As you may have noticed from our articles on business development companies, they’ve come a long way from the dark days of the COVID Crash in Q1-2 2020.

Highlights

  • WhiteHorse Finance (WHF) is one of the smaller BDCs, with a $358M market cap, vs. the BDC industry average of ~$1.44B. WHF is currently selling at a slight -0.19% discount to NAV, vs. the BDC industry average NAV premium of 7%.

  • Fortunately, most BDC companies have been resilient, resulting in the industry bouncing back from their March-April 2020 lows.

WHF also looks cheaper on a Price/NII basis, with a 9X valuation, vs. the BDC industry average P/NII of 13.39X. Additionally, it sports a 9.2% dividend yield, a bit higher than the 8.4% industry average:

Valuations

Distributions

One thing which initially caught our eye is the constancy of WHF’s dividend history. In an industry which is prone to periodic dividend cuts, WHF’s management has kept the quarterly payouts steady, at $.355. since its 2012 IPO.
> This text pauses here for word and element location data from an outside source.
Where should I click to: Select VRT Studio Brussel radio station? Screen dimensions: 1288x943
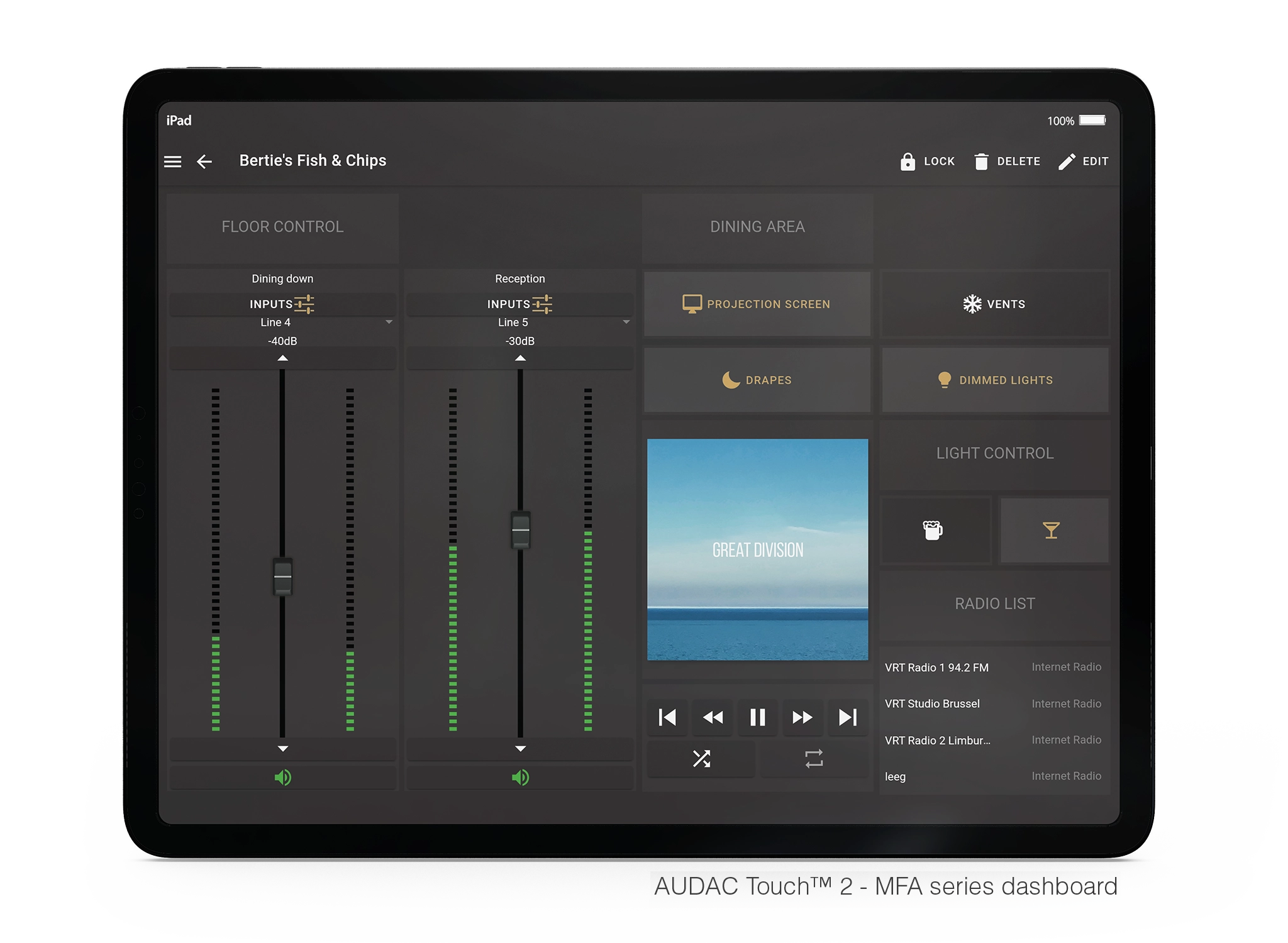932,703
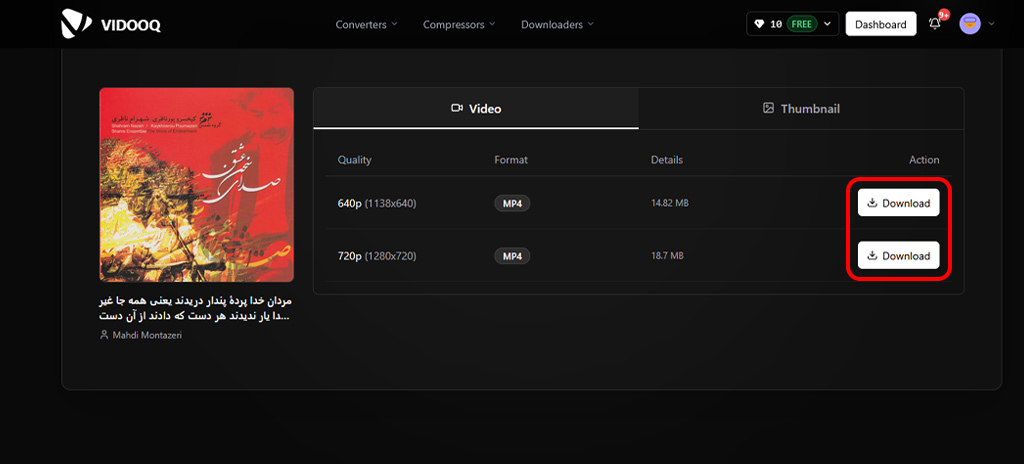The height and width of the screenshot is (464, 1024).
Task: Go to the Dashboard
Action: (x=880, y=24)
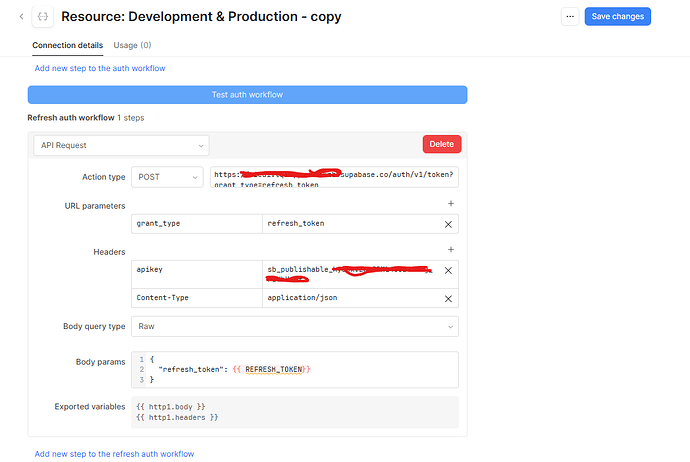Click the request URL input field
Screen dimensions: 690x462
pos(333,177)

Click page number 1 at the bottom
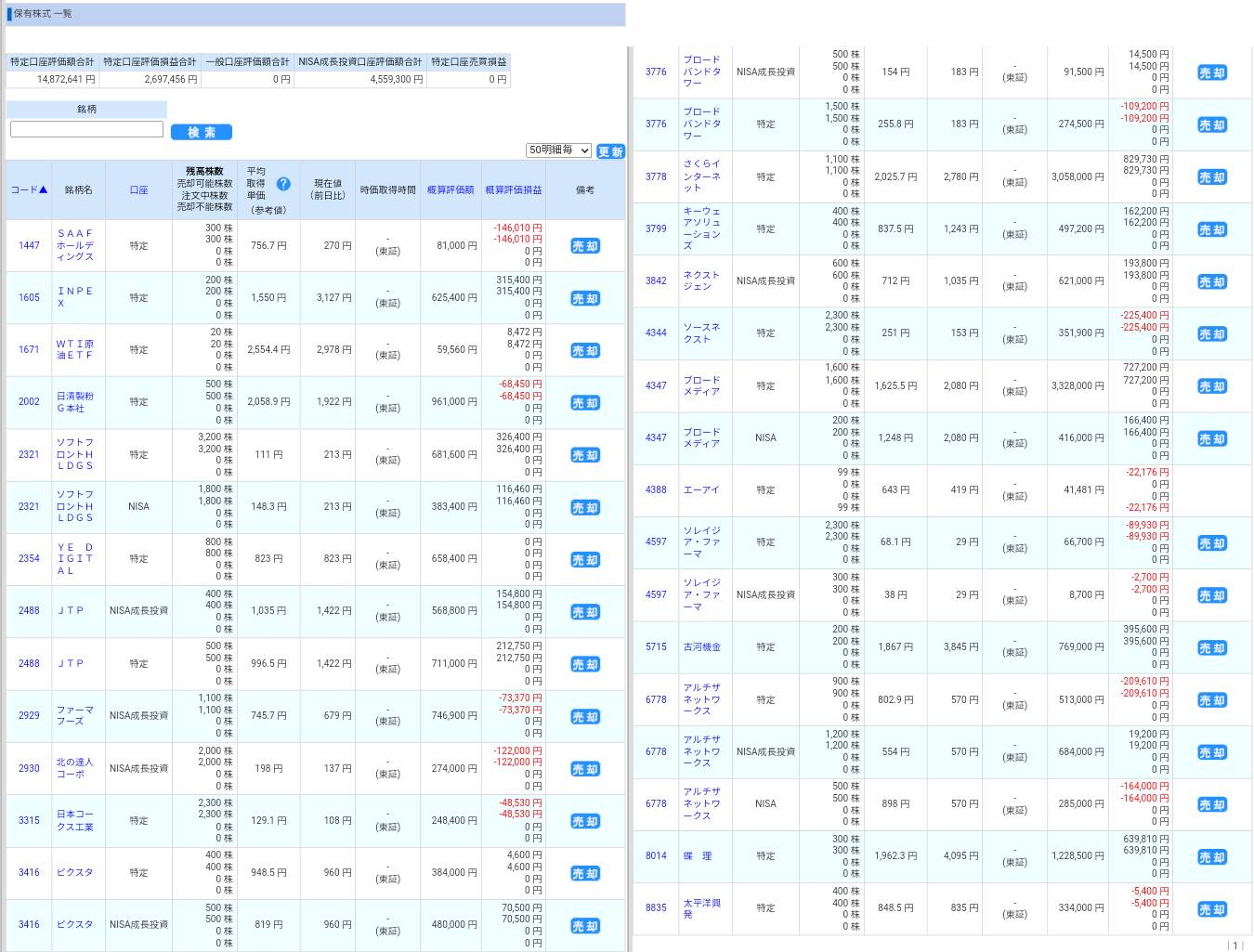tap(1235, 945)
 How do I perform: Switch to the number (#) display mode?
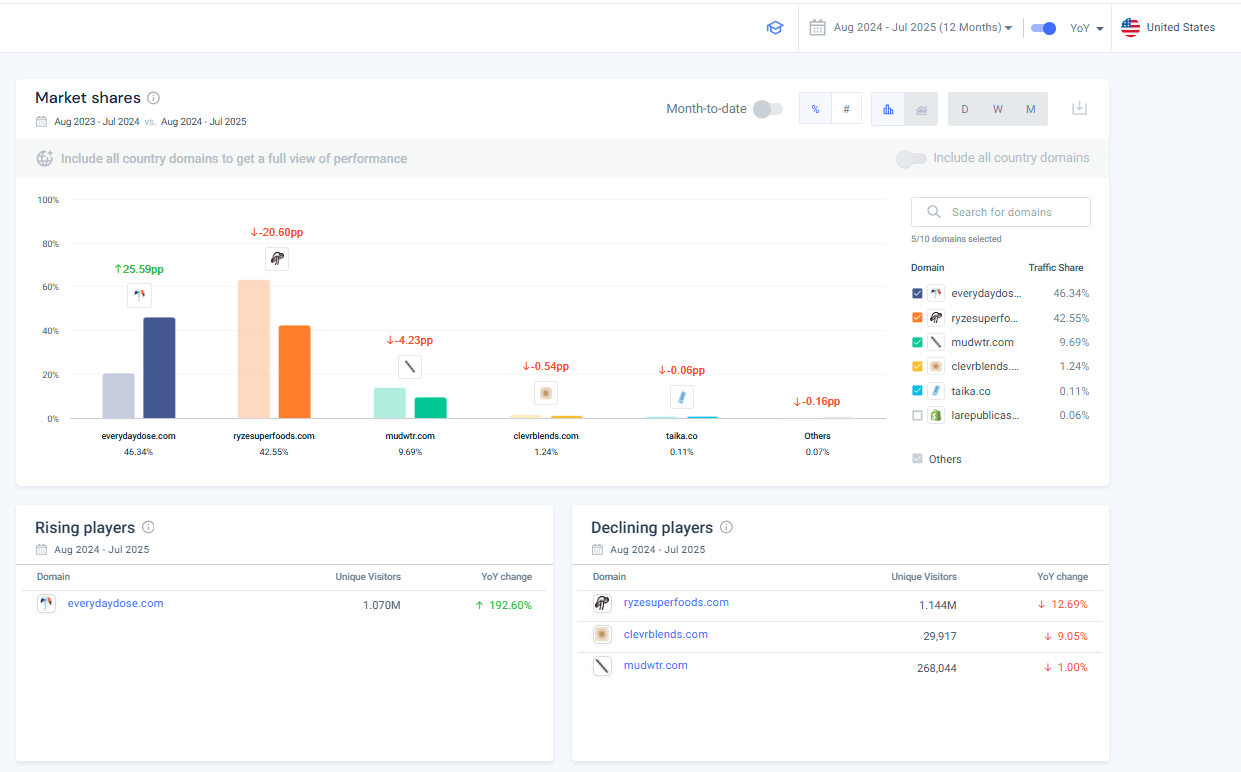pyautogui.click(x=846, y=109)
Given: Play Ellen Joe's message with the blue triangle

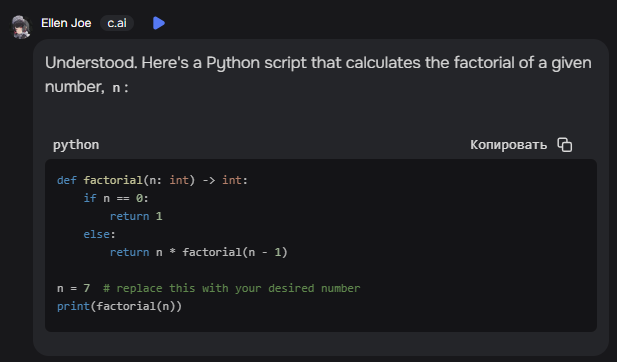Looking at the screenshot, I should click(x=159, y=23).
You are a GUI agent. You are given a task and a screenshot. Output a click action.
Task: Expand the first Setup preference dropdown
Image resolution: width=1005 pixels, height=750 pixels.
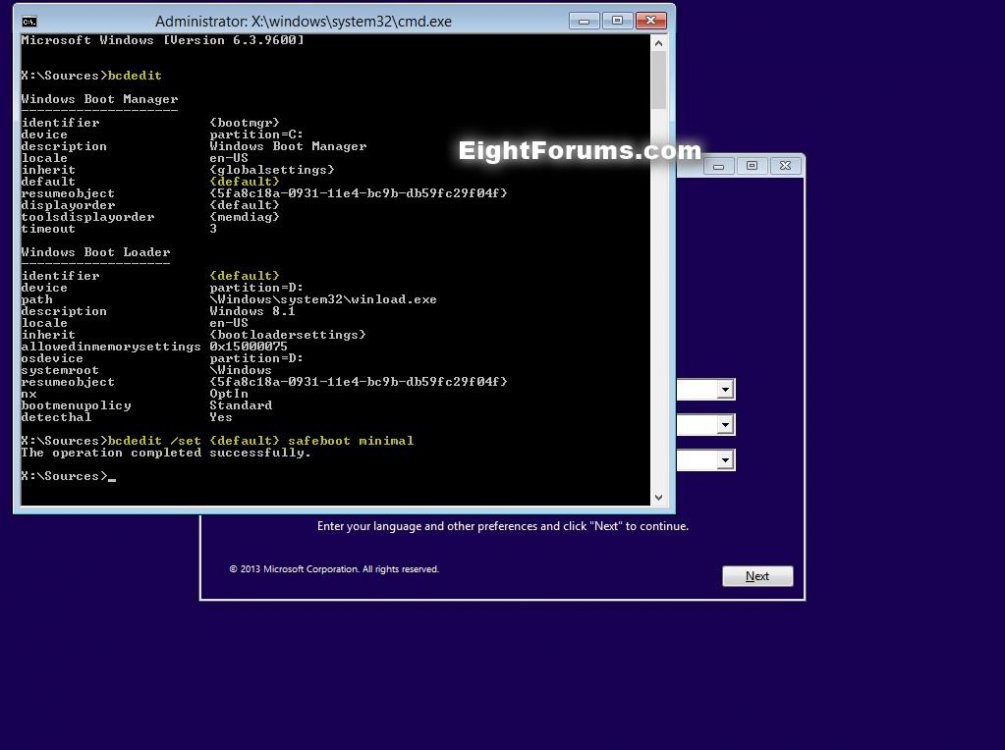(x=726, y=390)
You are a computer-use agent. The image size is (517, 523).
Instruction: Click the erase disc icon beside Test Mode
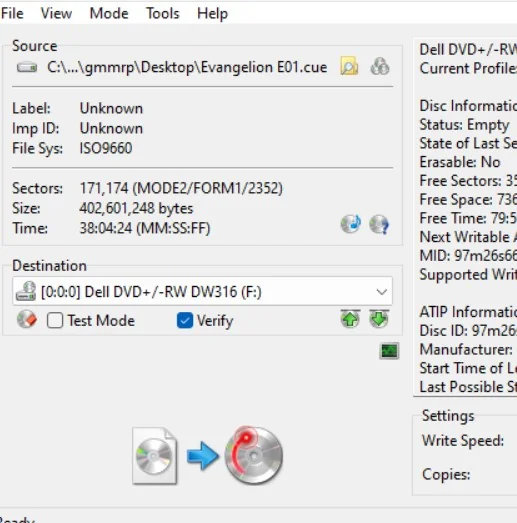(x=27, y=320)
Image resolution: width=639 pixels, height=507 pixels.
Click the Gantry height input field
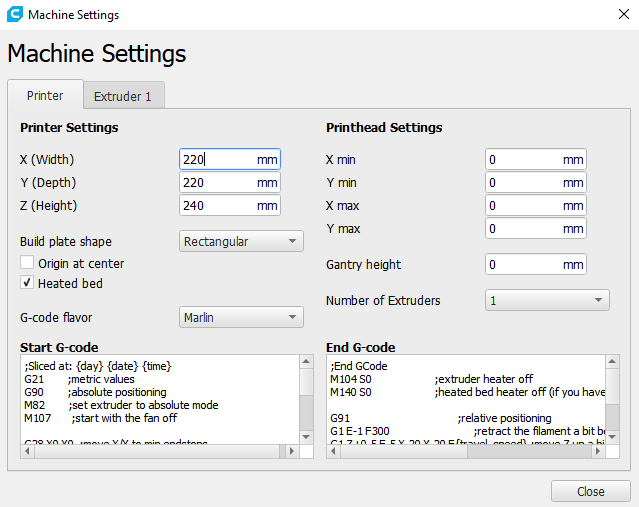click(523, 265)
WHF’s board of directors declared a special distribution of $0.125/share in Q4 ’21, which was paid on Dec. 10, 2020, to stockholders of record as of Oct. 30, 2020. At its 1/6/22 closing price, WHF yielded 9.20%. It should go ex-dividend next on ~3/4/22, with a ~3/25/22 pay date. The 2.44% five-year average dividend growth rate includes some periodic special dividends:

Holdings Management has moved the portfolio more toward 1st Lien loans over the years, going from just 55% 1st Lien in 2014, to 82%, as of Q3 2021.

WHF’s STRS JV with the State Teachers Retirement System of Ohio, which it started in Q1 2019, is a Senior Loan Fund which invests primarily in lower middle market, senior secured debt facilities. This JV has grown to represent 11% of WHF’s portfolio, as of 9/30/21: (WHF site)

Healthcare is WHF’s biggest industry exposure, at ~9%, followed by Internet & Direct Marketing, at ~7%, Building Products, at 5.6%, and Data Processing & Outsourced Services, at 5.3%. ~44% of its holdings are comprised of industries with less than 3% each: (WHF site)

(WHF site) Another plus is that nearly all, 99.6%, of the portfolio is at floating rates, which offers investors some insulation vs. rising interest rates, which appear to be arriving in 2022, with the Fed targeting three rate hikes this year.